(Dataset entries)
┏━━

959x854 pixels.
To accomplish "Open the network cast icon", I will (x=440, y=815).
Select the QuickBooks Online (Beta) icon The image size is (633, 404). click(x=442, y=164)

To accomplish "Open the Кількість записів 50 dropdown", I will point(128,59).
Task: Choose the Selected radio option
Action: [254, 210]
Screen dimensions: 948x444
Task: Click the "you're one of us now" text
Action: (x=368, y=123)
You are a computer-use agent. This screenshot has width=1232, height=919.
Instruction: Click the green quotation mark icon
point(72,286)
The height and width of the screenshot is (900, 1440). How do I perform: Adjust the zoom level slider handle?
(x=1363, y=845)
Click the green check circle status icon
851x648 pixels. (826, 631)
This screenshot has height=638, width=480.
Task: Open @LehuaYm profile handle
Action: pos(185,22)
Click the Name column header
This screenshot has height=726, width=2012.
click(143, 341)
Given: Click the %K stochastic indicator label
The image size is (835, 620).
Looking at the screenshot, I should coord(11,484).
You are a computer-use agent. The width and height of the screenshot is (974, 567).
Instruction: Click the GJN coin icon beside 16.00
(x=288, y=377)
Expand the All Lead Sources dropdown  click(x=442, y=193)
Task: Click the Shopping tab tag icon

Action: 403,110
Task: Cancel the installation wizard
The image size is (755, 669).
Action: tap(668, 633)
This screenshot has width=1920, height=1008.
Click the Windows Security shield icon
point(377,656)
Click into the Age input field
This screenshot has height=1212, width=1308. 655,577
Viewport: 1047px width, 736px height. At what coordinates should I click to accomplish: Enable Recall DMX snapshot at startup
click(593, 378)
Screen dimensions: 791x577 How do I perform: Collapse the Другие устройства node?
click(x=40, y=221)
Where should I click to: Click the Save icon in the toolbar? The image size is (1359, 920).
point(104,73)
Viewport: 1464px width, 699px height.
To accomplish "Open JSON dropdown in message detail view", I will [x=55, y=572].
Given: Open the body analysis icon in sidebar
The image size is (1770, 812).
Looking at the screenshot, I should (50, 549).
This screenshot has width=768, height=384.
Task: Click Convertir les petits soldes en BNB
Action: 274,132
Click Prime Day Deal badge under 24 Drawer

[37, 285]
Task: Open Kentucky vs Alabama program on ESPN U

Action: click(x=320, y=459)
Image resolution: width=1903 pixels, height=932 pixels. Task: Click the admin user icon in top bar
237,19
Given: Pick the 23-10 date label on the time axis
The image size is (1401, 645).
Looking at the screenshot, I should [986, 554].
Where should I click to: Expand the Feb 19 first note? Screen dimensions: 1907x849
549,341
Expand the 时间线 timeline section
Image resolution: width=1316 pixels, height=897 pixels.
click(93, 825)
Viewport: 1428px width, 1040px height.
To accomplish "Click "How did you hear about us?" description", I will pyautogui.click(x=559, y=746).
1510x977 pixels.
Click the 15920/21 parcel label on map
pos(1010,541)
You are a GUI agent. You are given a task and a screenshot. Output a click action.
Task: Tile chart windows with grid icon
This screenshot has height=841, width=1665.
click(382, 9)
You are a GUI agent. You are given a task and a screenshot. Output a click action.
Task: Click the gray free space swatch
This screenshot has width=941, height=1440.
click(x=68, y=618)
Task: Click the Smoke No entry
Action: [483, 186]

┗━━

Return exactly what appears in the records from the line with "Where should I click to: Click" through the final line, and nothing else.

Where should I click to: Click the Save icon in the toolbar? The image size is (1359, 920).
point(104,73)
Viewport: 1464px width, 699px height.
To accomplish "Open JSON dropdown in message detail view", I will [x=55, y=572].
Given: Open the body analysis icon in sidebar
The image size is (1770, 812).
Looking at the screenshot, I should (50, 549).
This screenshot has width=768, height=384.
Task: Click Convertir les petits soldes en BNB
Action: 274,132
Click Prime Day Deal badge under 24 Drawer

[37, 285]
Task: Open Kentucky vs Alabama program on ESPN U

Action: click(x=320, y=459)
Image resolution: width=1903 pixels, height=932 pixels. Task: Click the admin user icon in top bar
237,19
Given: Pick the 23-10 date label on the time axis
The image size is (1401, 645).
Looking at the screenshot, I should [986, 554].
Where should I click to: Expand the Feb 19 first note? Screen dimensions: 1907x849
549,341
Expand the 时间线 timeline section
Image resolution: width=1316 pixels, height=897 pixels.
click(93, 825)
Viewport: 1428px width, 1040px height.
To accomplish "Click "How did you hear about us?" description", I will pyautogui.click(x=559, y=746).
1510x977 pixels.
Click the 15920/21 parcel label on map
pos(1010,541)
You are a GUI agent. You are given a task and a screenshot. Output a click action.
Task: Tile chart windows with grid icon
This screenshot has height=841, width=1665.
click(382, 9)
You are a GUI agent. You are given a task and a screenshot. Output a click action.
Task: Click the gray free space swatch
This screenshot has width=941, height=1440.
click(x=68, y=618)
Task: Click the Smoke No entry
Action: [483, 186]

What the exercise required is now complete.